Joanne McKenzie, Monash University: Jo is a Professor and Head of the Methods in Evidence Synthesis Unit. She leads a programme of research on methods for evidence synthesis, with some key areas of interest being methods to present and synthesize results when meta-analysis is not possible, statistical methods for analysing and meta-analysing results from interrupted time series studies, and the development of reporting guidelines for different evidence synthesis products. She co-led the PRISMA 2020 statement and contributed to the development of the ROB-ME tool for assessing risk of bias due to missing evidence in meta-analyses. She is an active contributor to Cochrane, including being a Co-convenor of the Statistical Methods Group and an author of several chapters of the Cochrane Handbook for Systematic Reviews of Interventions. Read more about Jo’s research interests here.

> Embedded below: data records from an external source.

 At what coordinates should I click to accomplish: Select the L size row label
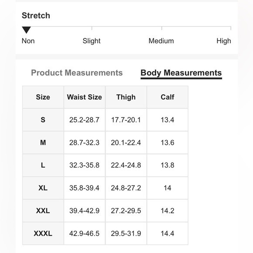tap(43, 165)
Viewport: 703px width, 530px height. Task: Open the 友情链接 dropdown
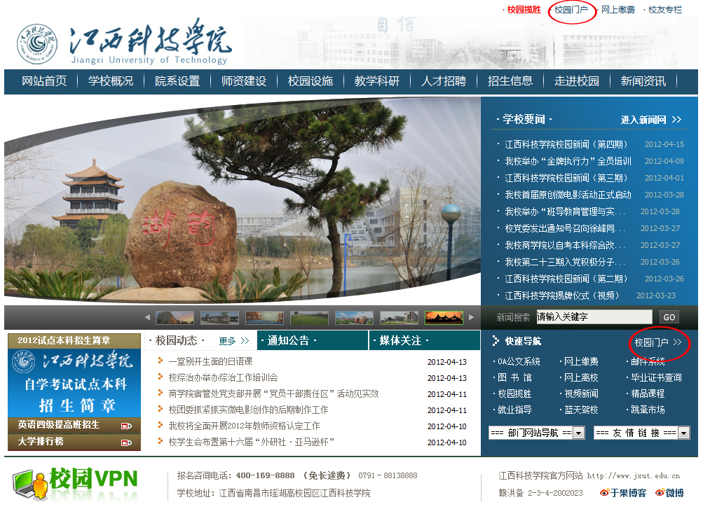pyautogui.click(x=683, y=433)
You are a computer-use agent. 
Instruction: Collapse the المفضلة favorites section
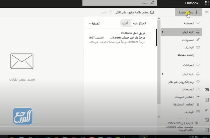click(198, 23)
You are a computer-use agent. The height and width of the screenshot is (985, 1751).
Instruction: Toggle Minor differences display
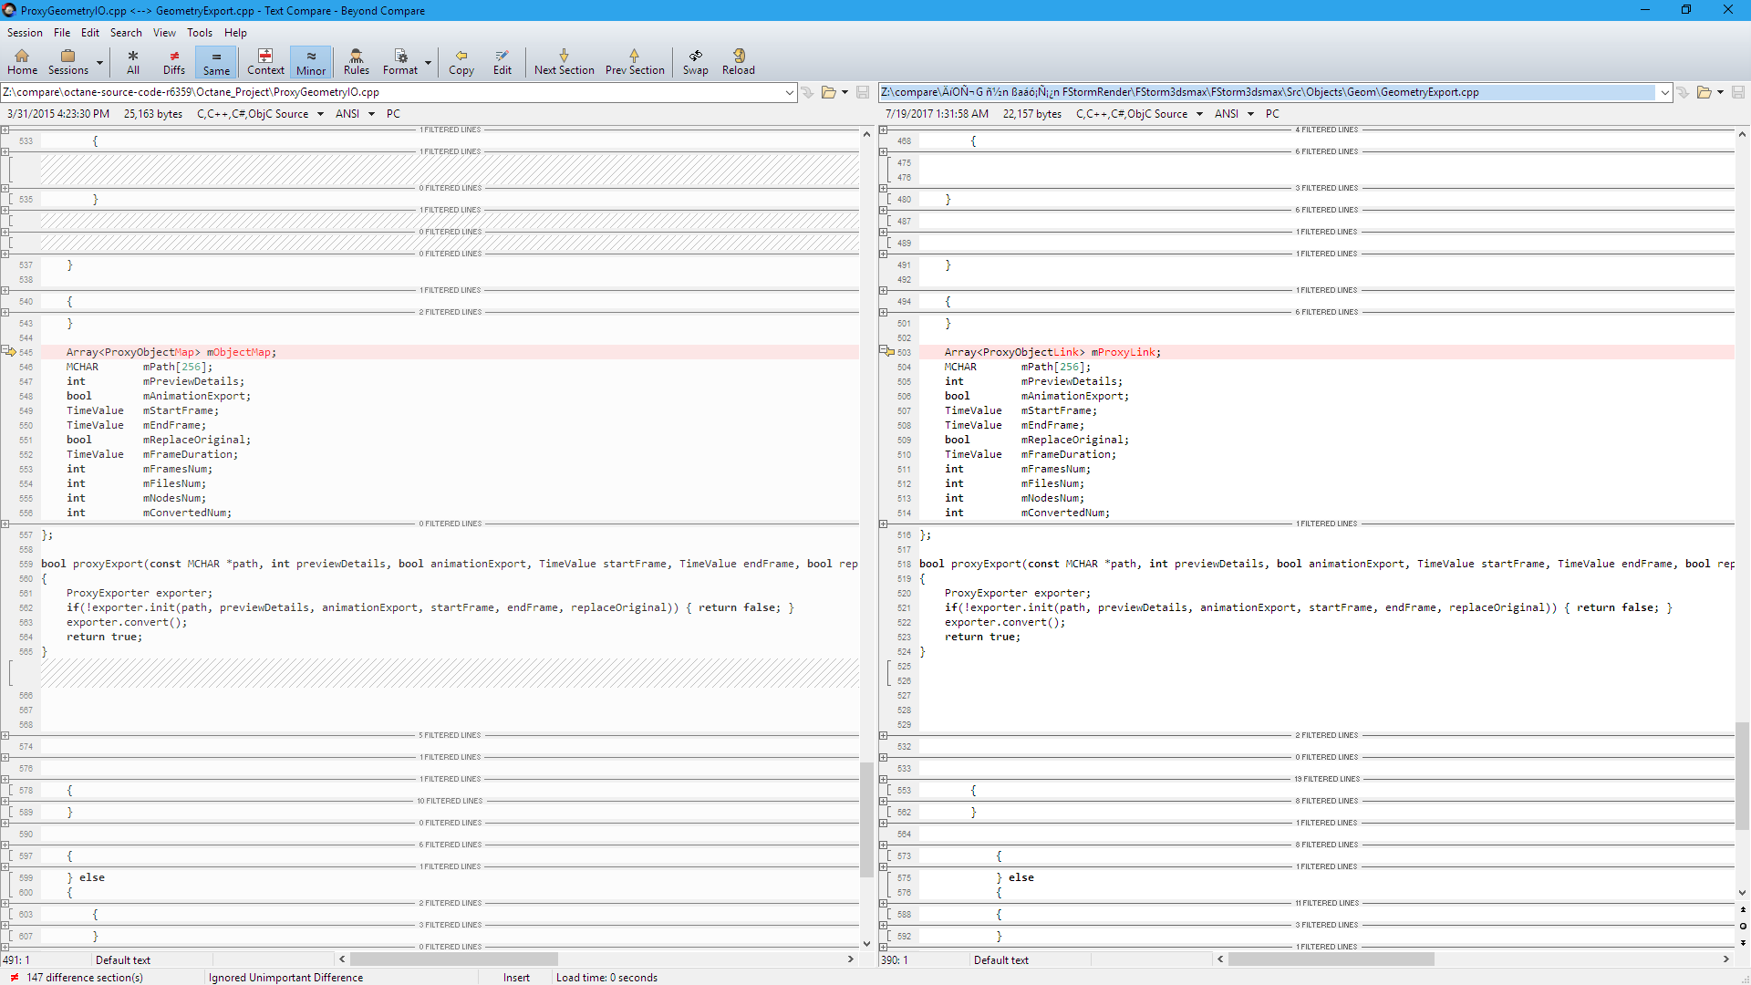pos(310,61)
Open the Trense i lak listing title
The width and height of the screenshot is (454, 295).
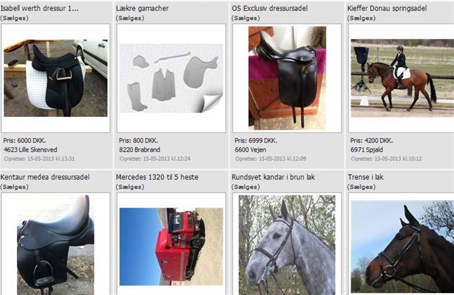point(365,177)
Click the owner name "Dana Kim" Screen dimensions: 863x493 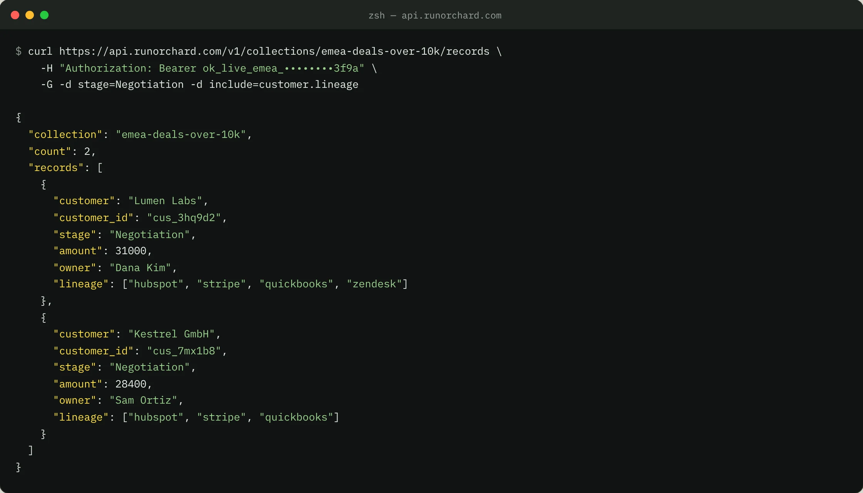pyautogui.click(x=140, y=268)
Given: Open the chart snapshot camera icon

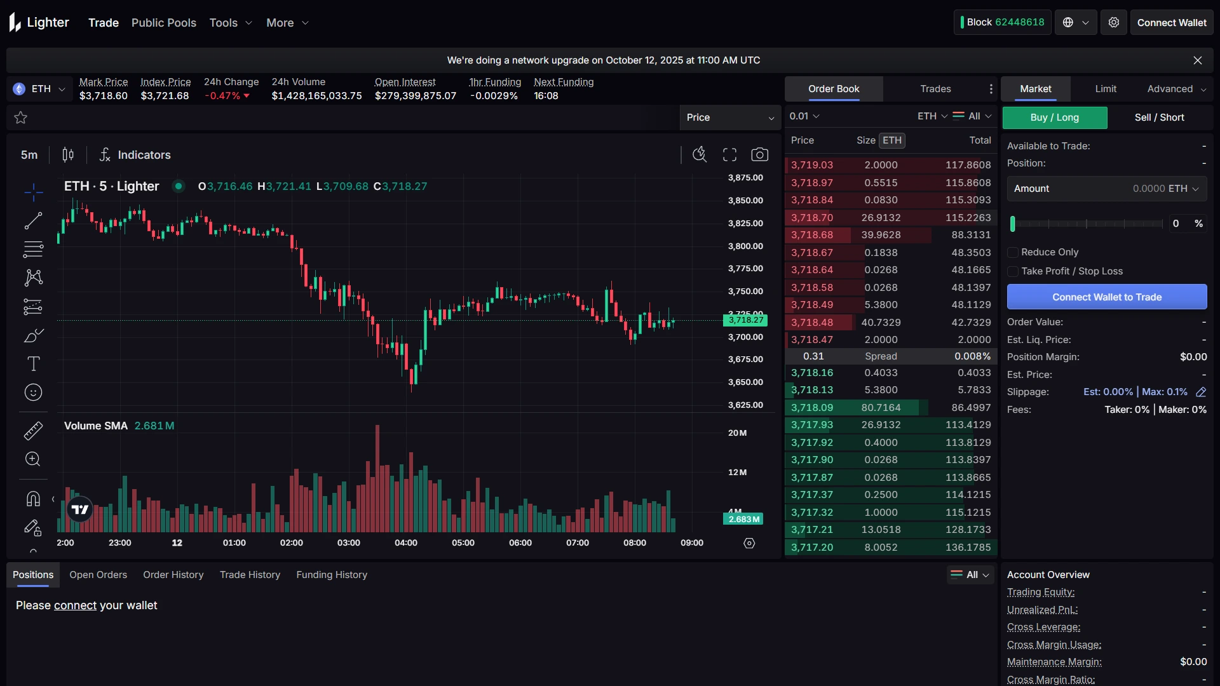Looking at the screenshot, I should 759,154.
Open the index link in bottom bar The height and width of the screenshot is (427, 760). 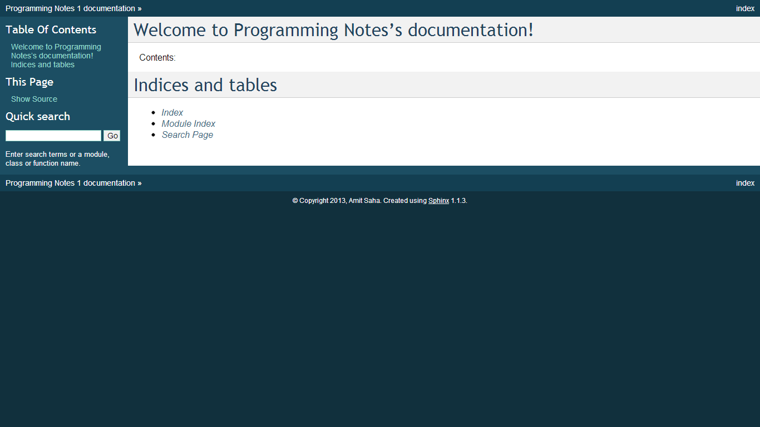tap(745, 183)
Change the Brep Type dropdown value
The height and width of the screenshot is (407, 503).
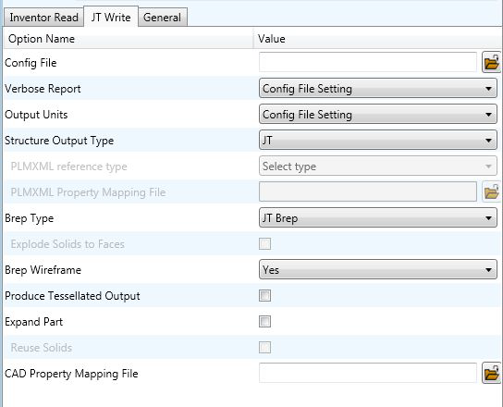378,218
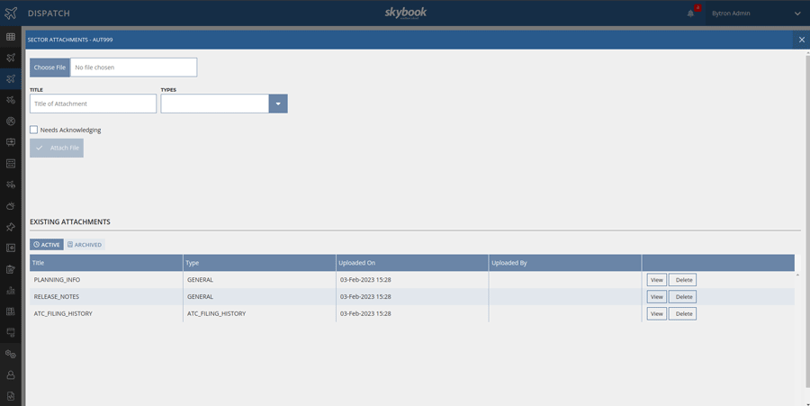
Task: Click the Dispatch airplane logo at top left
Action: click(x=11, y=14)
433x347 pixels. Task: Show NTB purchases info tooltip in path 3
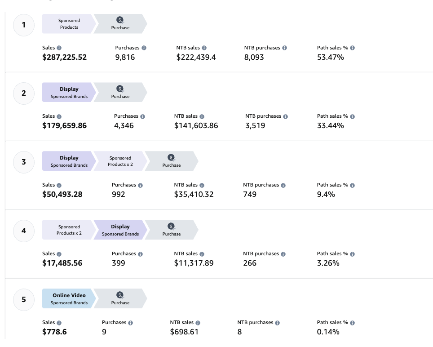pyautogui.click(x=283, y=186)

Matthew Page, Monash University: Matthew is a Senior Research Fellow and Deputy Head of the Methods in Evidence Synthesis Unit. His research aims to improve the quality of systematic reviews of health and medical research. He has led many studies investigating the transparency, reproducibility and risk of bias in systematic reviews and the studies they include and has developed several methods to address these issues. For example, he co-led the development of the PRISMA 2020 statement, a highly cited reporting guideline for systematic reviews, was a member of the core group who developed the RoB 2 tool for assessing risk of bias in randomized trials, and led the development of the ROB-ME tool for assessing risk of bias due to missing evidence in meta-analyses. He is a member of Cochrane’s Methods Executive, the group that is responsible for directing the methods used within Cochrane Reviews. Read more about Matthew’s research interests here.
About the Methods in Evidence Synthesis Unit
The Methods in Evidence Synthesis Unit (MESU) sits within the School of Public Health and Preventive Medicine at Monash University. The Unit’s mission is to develop, evaluate and make accessible optimal statistical and research methodology for evidence synthesis. The MESU team has led and contributed to major developments and understanding in evidence synthesis including developing reporting guidelines (PRISMA 2020, PRIOR, SWiM, and extensions to PRISMA 2020), risk of bias tools (ROB-ME, RoB 2), methods for synthesis when meta-analysis is not possible, methods for meta-analysing results from non-randomized studies, methods for overviews of systematic reviews, examining reproducibility in systematic reviews and bias in the review process. MESU staff regularly provide training to researchers, nationally and internationally, and collaborate on systematic reviews. MESU is funded through nationally competitive NHMRC and ARC grants.